Demolition Man : l’homme viril au pays des Bisounours

Quand une société pacifiée se retrouve face à un tueur psychopathe et ultra-violent venu du passé, qui appelle-t-elle ? Stallone aka Demolition Man ! Un bon petit film des 90s

Je crois que mon genre dystopique préféré, ce sont vraiment les contre-utopies ou fausses utopies. Je ne suis pas sûre du terme canon donc je mets les deux. L’un des exercices que tous les gens aiment faire, c’est imaginer leur société parfaite. Enfant, déjà, on fait ça. Plus de bonbons, moins de devoirs, ouais ! Mais le monde parfait recèle souvent en son sein son propre poison. Dans les sociétés de divertissement, c’est la vanité de l’homme et le déterminisme de la société. Dans les sociétés trop policées comme dans Un bonheur insoutenable, c’est le manque de passion. Ingrédient que l’on va retrouver sans la contre-utopie qui nous intéresse aujourd’hui : Demolition Man.

Demolition Man : Silverster Stallone et Wesley Snipes

Un joyeux film d’action

Qui a dit que les dystopies étaient forcément sombres ? C’est vrai qu’en général, c’est pas la joie et regarder ou lire ce genre d’oeuvre ne nous garantit pas de bonnes tranches de rire. A l’exception notable de Idiocracy, film drôle mais OVNI cinématographique.
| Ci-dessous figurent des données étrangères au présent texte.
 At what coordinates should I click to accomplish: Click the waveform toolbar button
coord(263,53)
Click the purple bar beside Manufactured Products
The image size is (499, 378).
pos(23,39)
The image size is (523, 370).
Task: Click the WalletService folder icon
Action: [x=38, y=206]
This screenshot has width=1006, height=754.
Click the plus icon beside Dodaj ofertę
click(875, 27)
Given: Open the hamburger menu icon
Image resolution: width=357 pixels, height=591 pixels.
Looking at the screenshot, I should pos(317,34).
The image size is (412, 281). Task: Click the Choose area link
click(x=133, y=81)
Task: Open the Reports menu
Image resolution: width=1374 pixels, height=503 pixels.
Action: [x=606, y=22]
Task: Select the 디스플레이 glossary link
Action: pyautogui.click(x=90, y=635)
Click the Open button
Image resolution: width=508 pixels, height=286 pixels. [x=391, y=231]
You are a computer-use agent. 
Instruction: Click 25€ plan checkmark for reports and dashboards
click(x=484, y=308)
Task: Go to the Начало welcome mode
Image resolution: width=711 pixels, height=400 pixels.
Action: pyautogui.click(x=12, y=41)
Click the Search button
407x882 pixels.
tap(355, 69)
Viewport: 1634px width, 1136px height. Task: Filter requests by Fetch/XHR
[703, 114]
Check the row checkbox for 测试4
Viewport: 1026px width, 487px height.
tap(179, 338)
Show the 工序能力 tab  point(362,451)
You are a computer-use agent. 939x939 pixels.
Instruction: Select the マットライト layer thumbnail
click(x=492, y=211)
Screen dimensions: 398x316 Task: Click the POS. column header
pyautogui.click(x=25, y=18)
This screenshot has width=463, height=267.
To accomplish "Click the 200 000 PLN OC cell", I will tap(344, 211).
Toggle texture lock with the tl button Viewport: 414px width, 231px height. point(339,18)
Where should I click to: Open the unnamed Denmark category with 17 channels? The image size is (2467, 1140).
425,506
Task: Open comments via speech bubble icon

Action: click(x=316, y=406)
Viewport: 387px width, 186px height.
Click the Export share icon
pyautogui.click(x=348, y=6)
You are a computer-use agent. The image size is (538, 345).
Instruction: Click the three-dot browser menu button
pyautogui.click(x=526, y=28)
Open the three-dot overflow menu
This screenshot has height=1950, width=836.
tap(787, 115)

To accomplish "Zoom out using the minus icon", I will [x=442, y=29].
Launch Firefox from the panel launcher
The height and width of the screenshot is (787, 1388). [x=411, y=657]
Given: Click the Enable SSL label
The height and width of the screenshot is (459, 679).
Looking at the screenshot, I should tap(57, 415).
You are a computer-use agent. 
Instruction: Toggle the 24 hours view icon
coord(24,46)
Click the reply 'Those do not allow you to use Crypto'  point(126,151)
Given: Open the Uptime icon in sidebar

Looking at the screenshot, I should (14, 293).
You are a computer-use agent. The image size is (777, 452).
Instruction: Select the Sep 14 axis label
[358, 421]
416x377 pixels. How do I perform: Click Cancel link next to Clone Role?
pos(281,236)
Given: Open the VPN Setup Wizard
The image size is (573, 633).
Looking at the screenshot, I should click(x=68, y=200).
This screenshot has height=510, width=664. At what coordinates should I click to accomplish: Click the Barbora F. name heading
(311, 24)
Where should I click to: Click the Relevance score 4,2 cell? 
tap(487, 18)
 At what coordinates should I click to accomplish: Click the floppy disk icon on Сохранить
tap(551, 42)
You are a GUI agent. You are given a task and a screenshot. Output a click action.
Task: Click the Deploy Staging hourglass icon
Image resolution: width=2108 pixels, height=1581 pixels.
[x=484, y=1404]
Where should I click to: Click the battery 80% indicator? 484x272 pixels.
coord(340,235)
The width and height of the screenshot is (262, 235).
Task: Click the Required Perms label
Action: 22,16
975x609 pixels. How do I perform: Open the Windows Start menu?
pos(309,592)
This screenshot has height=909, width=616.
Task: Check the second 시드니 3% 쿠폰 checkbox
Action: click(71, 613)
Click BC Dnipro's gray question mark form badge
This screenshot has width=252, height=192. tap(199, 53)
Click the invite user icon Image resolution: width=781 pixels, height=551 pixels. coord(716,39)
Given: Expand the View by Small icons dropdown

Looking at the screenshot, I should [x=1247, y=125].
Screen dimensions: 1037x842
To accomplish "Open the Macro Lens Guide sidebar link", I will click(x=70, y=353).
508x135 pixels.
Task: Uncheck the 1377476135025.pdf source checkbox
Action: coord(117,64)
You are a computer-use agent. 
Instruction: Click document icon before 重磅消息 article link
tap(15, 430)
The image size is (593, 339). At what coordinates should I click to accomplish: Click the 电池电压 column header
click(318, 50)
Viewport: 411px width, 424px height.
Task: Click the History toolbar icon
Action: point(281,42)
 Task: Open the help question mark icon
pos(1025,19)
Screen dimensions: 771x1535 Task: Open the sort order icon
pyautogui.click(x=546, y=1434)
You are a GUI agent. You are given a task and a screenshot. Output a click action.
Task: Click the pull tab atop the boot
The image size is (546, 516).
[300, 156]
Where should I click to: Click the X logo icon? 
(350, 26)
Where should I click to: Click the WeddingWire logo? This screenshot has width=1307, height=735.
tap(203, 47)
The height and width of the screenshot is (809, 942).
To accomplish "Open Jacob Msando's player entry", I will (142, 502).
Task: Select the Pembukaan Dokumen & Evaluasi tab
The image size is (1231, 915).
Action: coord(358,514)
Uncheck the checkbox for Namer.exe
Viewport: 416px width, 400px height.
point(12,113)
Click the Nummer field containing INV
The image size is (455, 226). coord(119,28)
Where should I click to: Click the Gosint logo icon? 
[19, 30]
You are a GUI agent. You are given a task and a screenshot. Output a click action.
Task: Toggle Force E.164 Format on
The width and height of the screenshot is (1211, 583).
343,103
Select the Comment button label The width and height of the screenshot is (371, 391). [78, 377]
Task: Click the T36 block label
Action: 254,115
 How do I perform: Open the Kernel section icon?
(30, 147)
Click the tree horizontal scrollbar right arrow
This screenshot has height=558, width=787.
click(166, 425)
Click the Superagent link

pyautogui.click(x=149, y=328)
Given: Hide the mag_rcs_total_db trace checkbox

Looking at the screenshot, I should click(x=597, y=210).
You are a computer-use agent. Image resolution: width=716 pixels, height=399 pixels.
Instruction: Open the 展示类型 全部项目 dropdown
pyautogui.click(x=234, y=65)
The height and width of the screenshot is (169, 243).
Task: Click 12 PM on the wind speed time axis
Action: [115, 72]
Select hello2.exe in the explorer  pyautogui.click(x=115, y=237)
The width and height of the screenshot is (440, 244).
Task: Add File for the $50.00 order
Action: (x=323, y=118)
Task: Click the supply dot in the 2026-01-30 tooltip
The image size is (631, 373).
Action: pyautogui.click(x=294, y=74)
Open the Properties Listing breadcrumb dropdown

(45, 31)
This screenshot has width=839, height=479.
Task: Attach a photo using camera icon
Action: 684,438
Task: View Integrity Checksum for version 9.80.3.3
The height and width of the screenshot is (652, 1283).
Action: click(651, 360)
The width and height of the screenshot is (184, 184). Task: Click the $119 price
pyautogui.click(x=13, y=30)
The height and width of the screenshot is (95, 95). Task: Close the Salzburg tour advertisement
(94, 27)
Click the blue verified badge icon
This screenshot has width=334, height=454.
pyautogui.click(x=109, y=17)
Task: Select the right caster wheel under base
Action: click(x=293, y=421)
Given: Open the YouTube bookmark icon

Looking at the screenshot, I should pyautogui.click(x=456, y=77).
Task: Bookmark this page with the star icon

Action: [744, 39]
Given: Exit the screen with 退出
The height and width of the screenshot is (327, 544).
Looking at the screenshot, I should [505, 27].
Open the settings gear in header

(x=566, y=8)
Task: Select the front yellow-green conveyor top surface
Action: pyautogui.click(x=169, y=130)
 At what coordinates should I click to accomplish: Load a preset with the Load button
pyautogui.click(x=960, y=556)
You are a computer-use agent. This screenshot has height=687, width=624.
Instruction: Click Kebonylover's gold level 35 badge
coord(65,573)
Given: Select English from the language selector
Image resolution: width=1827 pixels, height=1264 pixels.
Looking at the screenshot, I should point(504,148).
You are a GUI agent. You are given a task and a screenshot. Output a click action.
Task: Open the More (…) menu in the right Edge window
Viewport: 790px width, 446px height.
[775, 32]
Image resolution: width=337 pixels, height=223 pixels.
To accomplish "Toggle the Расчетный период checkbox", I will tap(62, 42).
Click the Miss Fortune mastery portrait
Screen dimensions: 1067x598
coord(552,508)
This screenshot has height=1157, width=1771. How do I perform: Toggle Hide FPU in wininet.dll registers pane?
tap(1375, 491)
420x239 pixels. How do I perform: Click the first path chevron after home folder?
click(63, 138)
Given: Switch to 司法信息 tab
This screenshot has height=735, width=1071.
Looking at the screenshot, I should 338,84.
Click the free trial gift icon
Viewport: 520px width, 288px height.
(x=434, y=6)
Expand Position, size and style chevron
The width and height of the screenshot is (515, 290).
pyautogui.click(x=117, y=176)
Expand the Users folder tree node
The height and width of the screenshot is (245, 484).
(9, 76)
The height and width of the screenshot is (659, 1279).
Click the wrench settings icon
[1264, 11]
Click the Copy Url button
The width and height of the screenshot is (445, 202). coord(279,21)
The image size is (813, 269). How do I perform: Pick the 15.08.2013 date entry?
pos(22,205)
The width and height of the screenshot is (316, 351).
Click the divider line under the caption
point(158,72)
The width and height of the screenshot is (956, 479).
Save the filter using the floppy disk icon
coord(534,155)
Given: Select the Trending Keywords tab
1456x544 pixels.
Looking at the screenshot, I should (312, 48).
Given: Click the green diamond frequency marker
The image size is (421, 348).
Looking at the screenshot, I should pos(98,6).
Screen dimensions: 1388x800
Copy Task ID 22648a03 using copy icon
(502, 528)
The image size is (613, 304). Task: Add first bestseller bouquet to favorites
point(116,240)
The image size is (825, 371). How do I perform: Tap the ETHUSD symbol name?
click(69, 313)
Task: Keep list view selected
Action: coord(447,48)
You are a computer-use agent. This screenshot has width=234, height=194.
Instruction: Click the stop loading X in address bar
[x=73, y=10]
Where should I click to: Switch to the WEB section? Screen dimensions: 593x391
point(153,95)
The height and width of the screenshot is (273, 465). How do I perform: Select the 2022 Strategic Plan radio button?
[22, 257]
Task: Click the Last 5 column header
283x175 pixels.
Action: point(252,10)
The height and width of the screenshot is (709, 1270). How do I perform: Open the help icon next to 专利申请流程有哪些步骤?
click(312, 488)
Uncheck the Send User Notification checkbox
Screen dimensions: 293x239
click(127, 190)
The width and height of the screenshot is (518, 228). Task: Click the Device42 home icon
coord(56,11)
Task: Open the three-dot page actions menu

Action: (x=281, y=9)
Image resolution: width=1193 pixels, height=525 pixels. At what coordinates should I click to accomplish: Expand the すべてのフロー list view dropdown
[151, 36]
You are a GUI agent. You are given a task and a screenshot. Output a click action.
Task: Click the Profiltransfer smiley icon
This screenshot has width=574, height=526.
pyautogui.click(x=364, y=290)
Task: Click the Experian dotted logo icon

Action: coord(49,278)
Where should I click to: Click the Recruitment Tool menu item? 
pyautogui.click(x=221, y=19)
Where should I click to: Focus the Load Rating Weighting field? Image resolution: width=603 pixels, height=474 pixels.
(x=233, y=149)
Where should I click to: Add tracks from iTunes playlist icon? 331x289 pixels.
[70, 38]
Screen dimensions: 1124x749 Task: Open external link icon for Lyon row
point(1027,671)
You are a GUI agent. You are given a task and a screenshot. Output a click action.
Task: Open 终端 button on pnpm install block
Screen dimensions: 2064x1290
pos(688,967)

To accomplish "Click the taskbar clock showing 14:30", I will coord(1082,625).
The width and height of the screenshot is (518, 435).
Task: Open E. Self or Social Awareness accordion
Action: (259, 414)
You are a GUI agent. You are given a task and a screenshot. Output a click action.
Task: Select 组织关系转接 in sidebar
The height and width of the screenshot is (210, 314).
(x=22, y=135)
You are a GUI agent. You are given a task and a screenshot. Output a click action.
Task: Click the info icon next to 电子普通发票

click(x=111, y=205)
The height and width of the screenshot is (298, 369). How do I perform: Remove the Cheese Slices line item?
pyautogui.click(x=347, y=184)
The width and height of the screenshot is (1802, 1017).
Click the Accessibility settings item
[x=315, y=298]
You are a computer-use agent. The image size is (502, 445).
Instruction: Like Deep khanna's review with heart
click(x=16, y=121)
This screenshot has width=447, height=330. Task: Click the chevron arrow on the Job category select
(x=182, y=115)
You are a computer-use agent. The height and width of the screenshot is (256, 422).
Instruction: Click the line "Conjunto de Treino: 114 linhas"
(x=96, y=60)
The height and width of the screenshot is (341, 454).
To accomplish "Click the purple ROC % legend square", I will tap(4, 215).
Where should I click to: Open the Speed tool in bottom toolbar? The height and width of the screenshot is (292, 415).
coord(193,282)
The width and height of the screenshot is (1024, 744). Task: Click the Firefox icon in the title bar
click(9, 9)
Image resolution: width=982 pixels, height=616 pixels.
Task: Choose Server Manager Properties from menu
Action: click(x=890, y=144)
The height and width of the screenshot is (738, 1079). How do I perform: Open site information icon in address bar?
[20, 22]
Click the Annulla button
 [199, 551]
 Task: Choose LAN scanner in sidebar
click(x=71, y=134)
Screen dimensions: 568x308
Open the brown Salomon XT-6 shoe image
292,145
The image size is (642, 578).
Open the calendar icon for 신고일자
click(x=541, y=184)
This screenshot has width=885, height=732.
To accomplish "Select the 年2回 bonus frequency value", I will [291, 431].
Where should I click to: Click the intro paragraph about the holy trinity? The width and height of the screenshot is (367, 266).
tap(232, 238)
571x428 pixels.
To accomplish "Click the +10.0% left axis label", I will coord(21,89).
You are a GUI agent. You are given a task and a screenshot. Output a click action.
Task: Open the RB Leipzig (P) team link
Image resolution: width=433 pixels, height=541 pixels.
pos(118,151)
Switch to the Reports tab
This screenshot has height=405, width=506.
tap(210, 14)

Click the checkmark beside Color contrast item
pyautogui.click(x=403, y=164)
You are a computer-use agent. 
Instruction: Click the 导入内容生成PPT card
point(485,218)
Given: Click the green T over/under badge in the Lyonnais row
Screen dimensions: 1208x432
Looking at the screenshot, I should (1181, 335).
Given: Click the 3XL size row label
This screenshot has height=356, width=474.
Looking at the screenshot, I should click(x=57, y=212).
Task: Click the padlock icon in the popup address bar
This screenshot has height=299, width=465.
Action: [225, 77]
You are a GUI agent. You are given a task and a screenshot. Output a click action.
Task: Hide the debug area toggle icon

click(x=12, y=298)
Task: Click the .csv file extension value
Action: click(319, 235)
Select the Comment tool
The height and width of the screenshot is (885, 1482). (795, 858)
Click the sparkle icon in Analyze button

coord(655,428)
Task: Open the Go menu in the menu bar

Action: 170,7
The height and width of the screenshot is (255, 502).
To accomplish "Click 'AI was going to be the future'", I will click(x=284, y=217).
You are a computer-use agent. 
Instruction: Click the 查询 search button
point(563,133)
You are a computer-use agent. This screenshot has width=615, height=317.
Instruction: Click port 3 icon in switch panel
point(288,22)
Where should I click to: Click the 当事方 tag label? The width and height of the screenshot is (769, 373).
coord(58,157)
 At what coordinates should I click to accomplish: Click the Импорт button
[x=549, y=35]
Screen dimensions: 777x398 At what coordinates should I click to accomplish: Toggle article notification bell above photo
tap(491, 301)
Et pourtant… il peut y avoir un potentiel comique comme dans Demolition Man. Certains placeront volontiers ce film côté nanard, je n’en ferai pas partie. On est loin du chef d’oeuvre mais franchement… ce film est bourré de bonnes idées et son visionnage permet de passer un bon moment.

Demolition Man : Silvester Stallone et Sandra Bullock

Crimes et cryogénisation

Mais de quoi ça parle, Demolition Man ? A la fin des années 90, un flic aux méthodes expéditives, John, est à la poursuite d’un méchant psychopathe, Simon Phoenix. A la fin d’une scène d’intro bourrée d’adrénaline digne de n’importe quel film avec Stallone des 90s, il y a une explosion. Sauf que, pas de chance, le méchant avait pris trente personnes en otage et tout le monde est mort. La justice condamne donc Phoenix et John (jugé responsable de l’explosion) à la cryogénisation. Pendant 70 ans, il va être retenu dans une sorte de cellule, subissant un lavage de cerveau. Phoenix subit la même peine.

Stallone cryogénisé

Un futur pacifié

36 ans plus tard… Phoenix est sorti du frigo et parvient à s’échapper. La police est dépassée par un tel criminel car la société est devenue non violente et plus personne n’a commis de meurtre depuis 22 ans. Alors la police décide de jouer sa seule carte : décongeler Spartan. Nous allons donc découvrir cette société pacifiée à travers les yeux d’un Stallone toujours sévèrement burné. Notre héros viril patauge dans une société où le moindre gros mot est passible d’amende et où le sexe n’est plus que virtuel. Il va faire équipe avec Lenina, jeune et jolie fliquette un peu nostalgique de cette société d’antan… grossière et violente. Mmm…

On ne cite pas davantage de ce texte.